Action: Encompassing textual outputs, tool utilization, and embodied actions, this module empowers agents to interact effectively and adaptively with the real world. By leveraging secondary applications like Toolformer and SayCan, agents extend their operational proficiency beyond conventional textual confines.

Pragmatic Applications

The paper intricately catalogues the diverse realms where LLM-based agents demonstrate functional efficacy:

Task-Oriented Deployment: In scenarios spanning web navigation and daily life tasks, LLM-based agents enhance productivity by automating routine functions and offering specialized assistance, such as in online transactions and household chores. Studies like WebGPT and InterAct exemplify agents' adeptness at handling complex and dynamic environments.
Innovation-Oriented Deployment: By integrating domain-specific tools and leveraging extensive knowledge repositories, LLM-based agents emerge as invaluable assets in scientific research and innovation. Projects like ChemCrow and Voyager underscore the potential of agents to autonomously navigate and contribute to cutting-edge fields.
Lifecycle-Oriented Deployment: Here, agents like Voyager exhibit lifelong learning capabilities, continuously evolving by interacting with simulated environments. This reflects a stride towards achieving autonomous adaptability and sustained operational relevance.

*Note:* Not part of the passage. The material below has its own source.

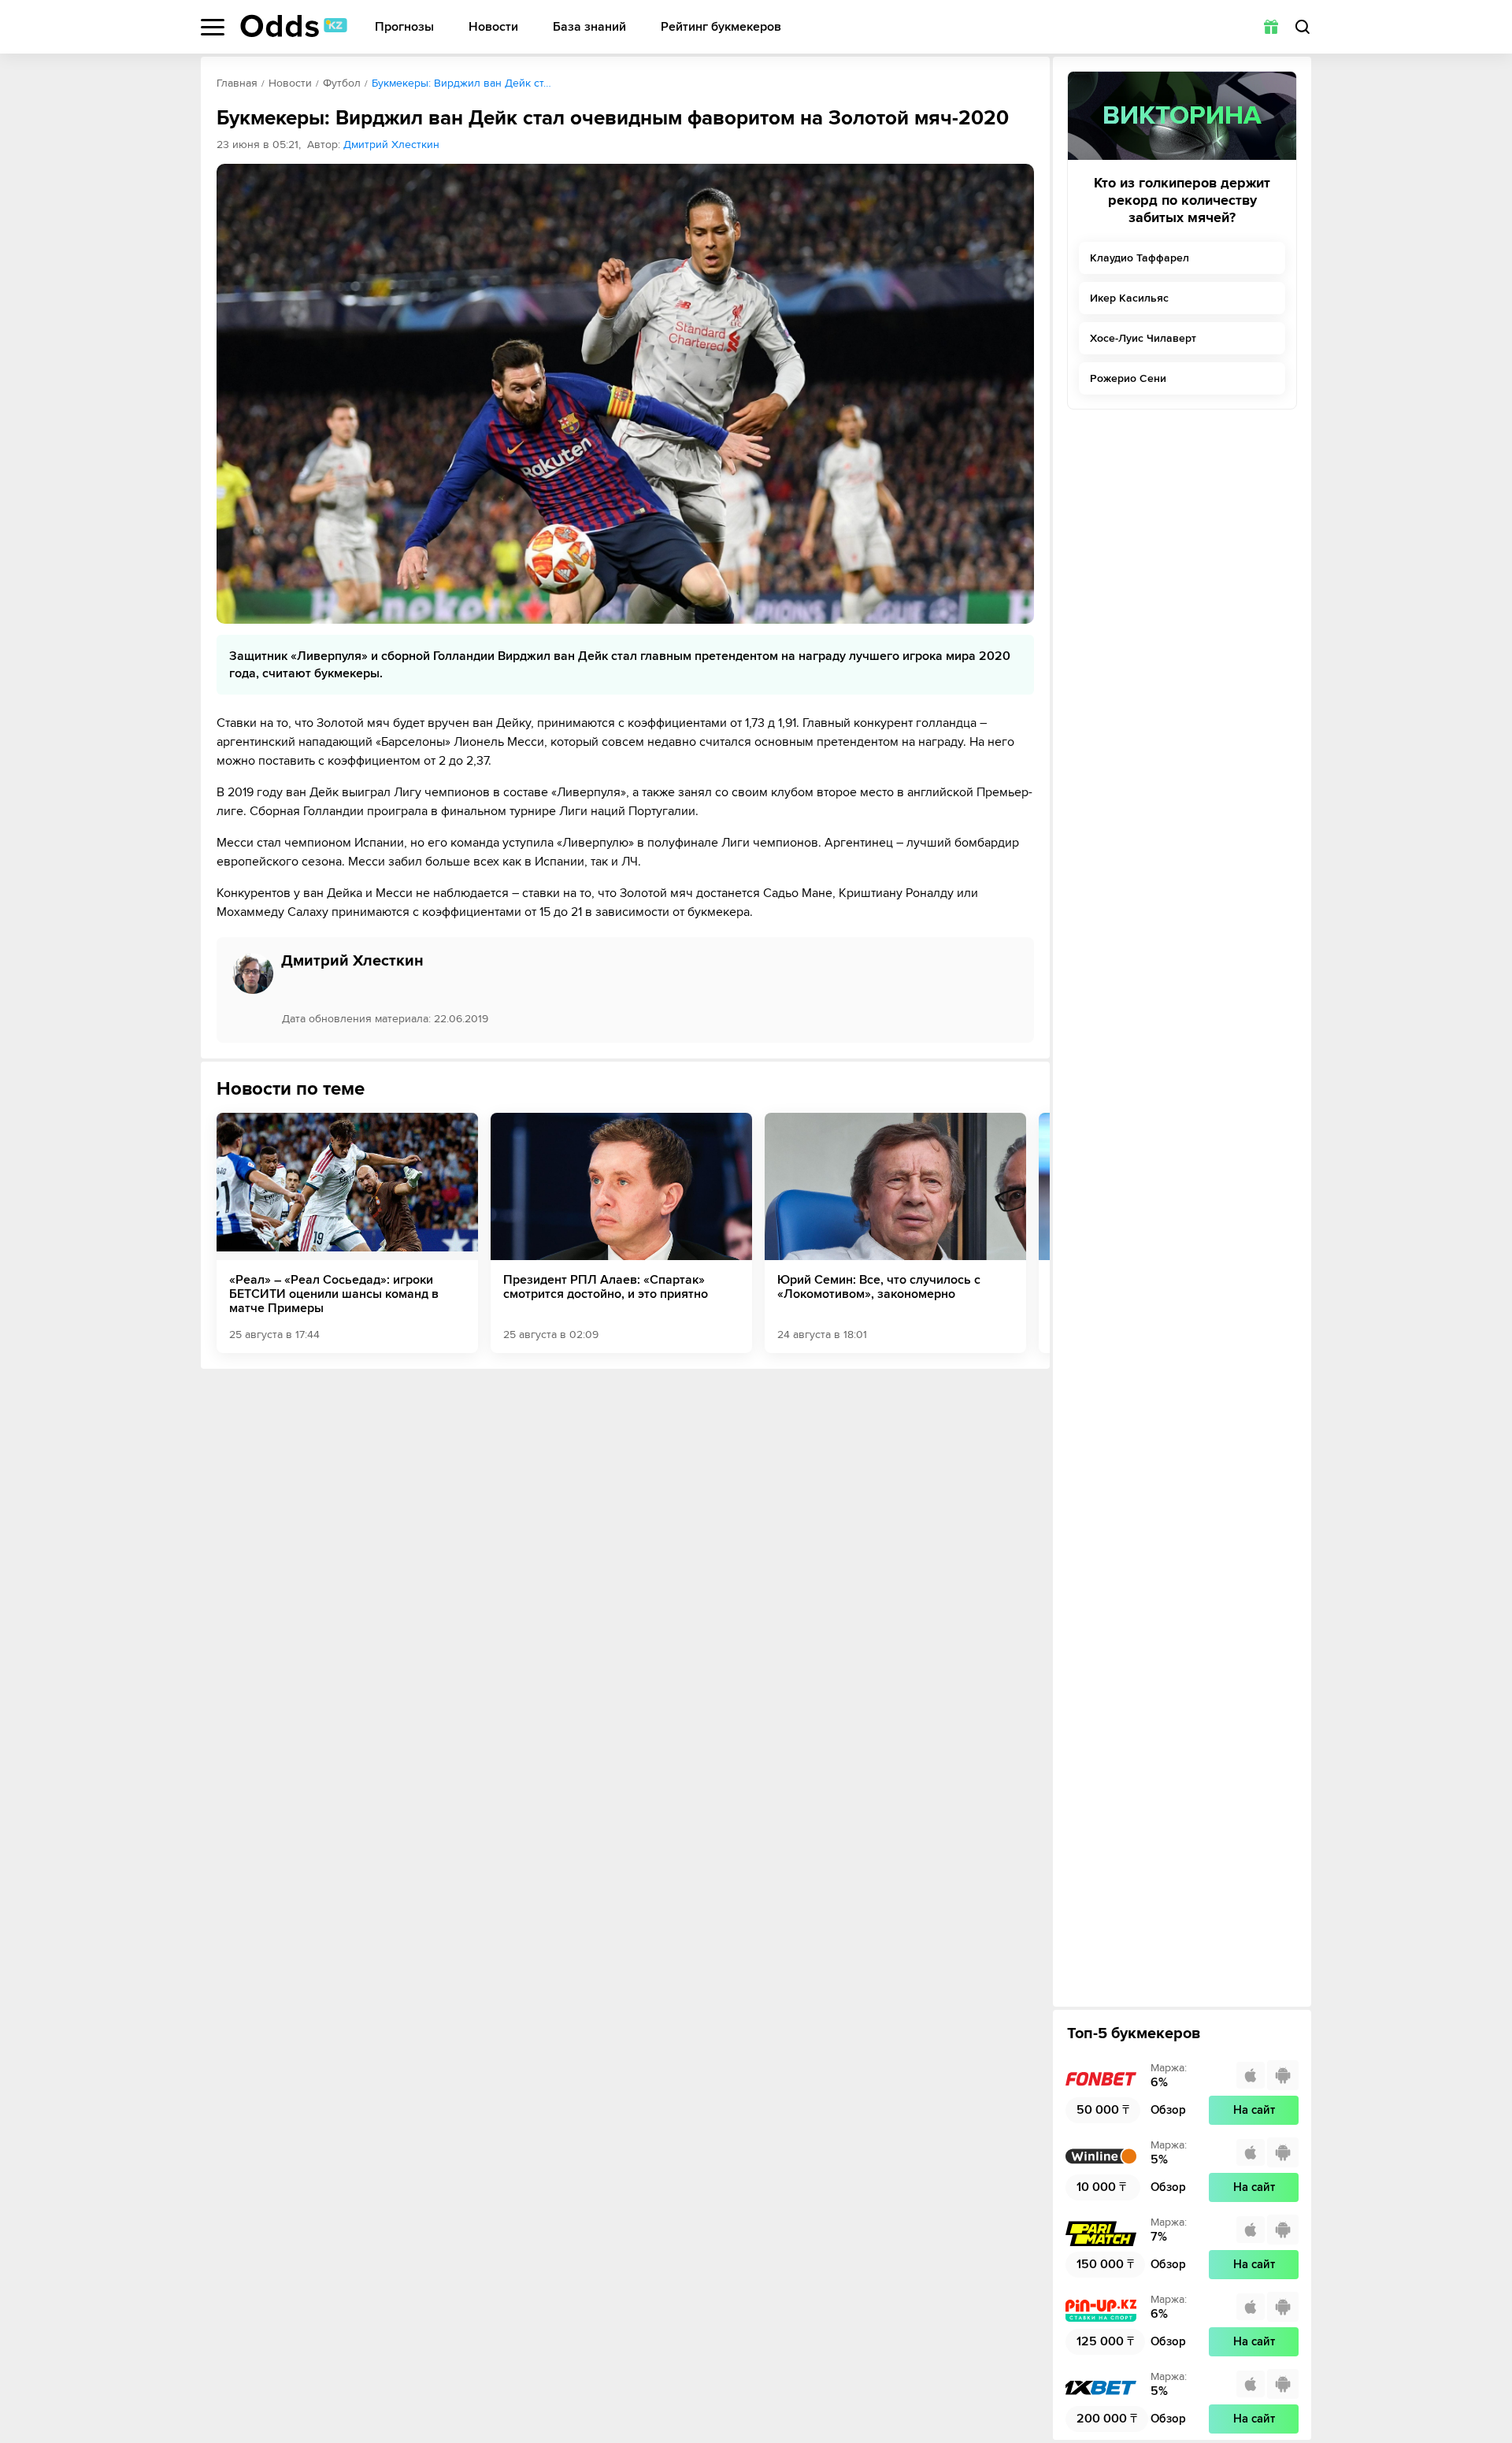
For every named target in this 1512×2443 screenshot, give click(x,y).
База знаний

Multi-Agent Systems and Societal Implications

The survey rigorously explores the dynamics of multi-agent systems, focusing on collaborative (e.g., CAMEL, ChatDev) and competitive (e.g., ChatEval, contextual debates) paradigms. These interactions not only boost efficiency but also reveal emergent societal behaviors and phenomena. By examining agent societies within controlled environments, the authors glean insights into coordinated behaviors, economic policies, and ethical decision-making processes.

Discussion and Forward-Looking Perspectives

Despite their demonstrated potential, LLM-based agents face inherent risks and open challenges. The authors emphasize critical issues such as adversarial robustness, trustworthiness, and ethical implications:

Adversarial Robustness: Examining vulnerabilities to adversarial examples across various modalities, they suggest robust training techniques and human-in-the-loop supervision to safeguard against malicious exploitation.
Trustworthiness: Addressing biases, hallucinations, and the necessity for calibrated predictions, they highlight methods like external knowledge integration and process supervision to enhance credibility.
Ethical and Social Risks: From misusage to potential threats of unemployment and societal disruption, LLM-based agents require stringent regulatory standards and moral safeguards to ensure alignment with human values.

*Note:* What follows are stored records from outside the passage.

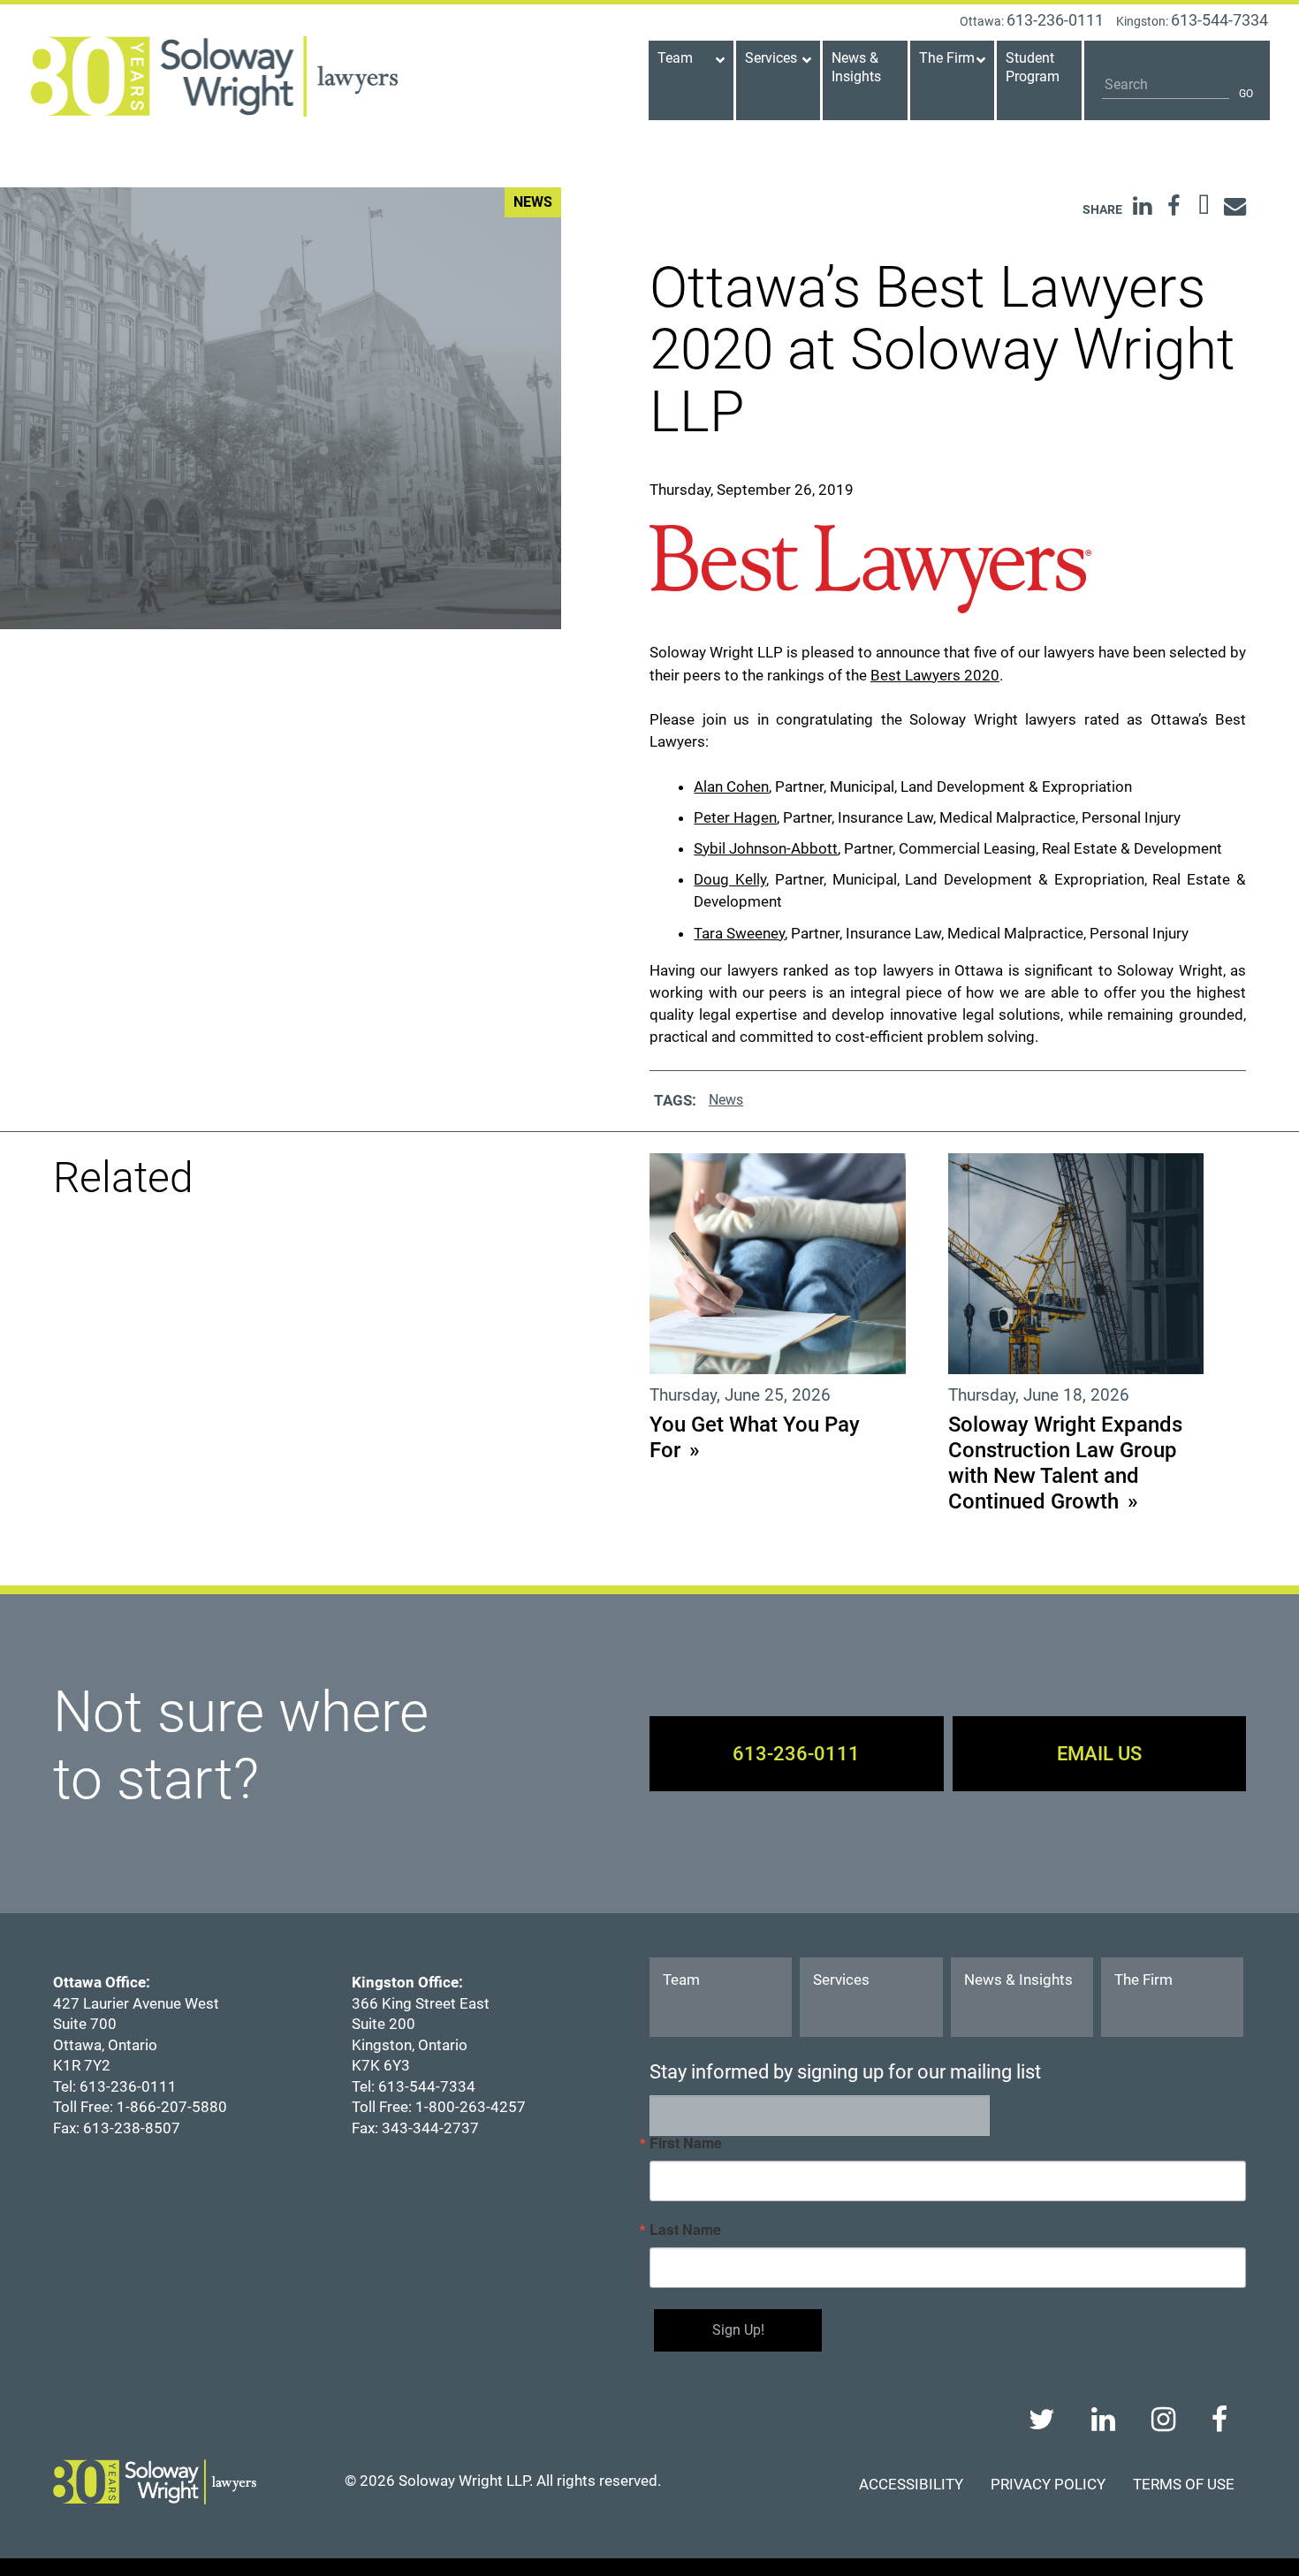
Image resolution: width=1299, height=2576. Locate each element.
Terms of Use (1183, 2484)
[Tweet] (1204, 205)
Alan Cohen (731, 786)
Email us (1099, 1753)
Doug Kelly (730, 879)
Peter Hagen (735, 817)
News (726, 1099)
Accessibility (911, 2484)
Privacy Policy (1048, 2484)
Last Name (685, 2230)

Open Problems and Future Directions

The paper culminates by speculating on future developments and unresolved questions, such as the viability of LLM-based agents as a path to AGI, the transition from virtual to physical environments, the concept of "Agent as a Service," and the scaling up of multi-agent systems. By addressing collective intelligence and the potential of these agents to evolve autonomously, they lay a roadmap for future research and practical implementation.

Conclusion

In essence, this comprehensive survey illuminates the multifaceted capabilities and broad applications of LLM-based agents. It underscores the potential of these agents to transform AI research and practical deployment, while also cautioning about ethical and security concerns. This meticulous documentation provides a foundational reference for researchers aiming to harness the capabilities of LLM-based agents for advanced AI applications.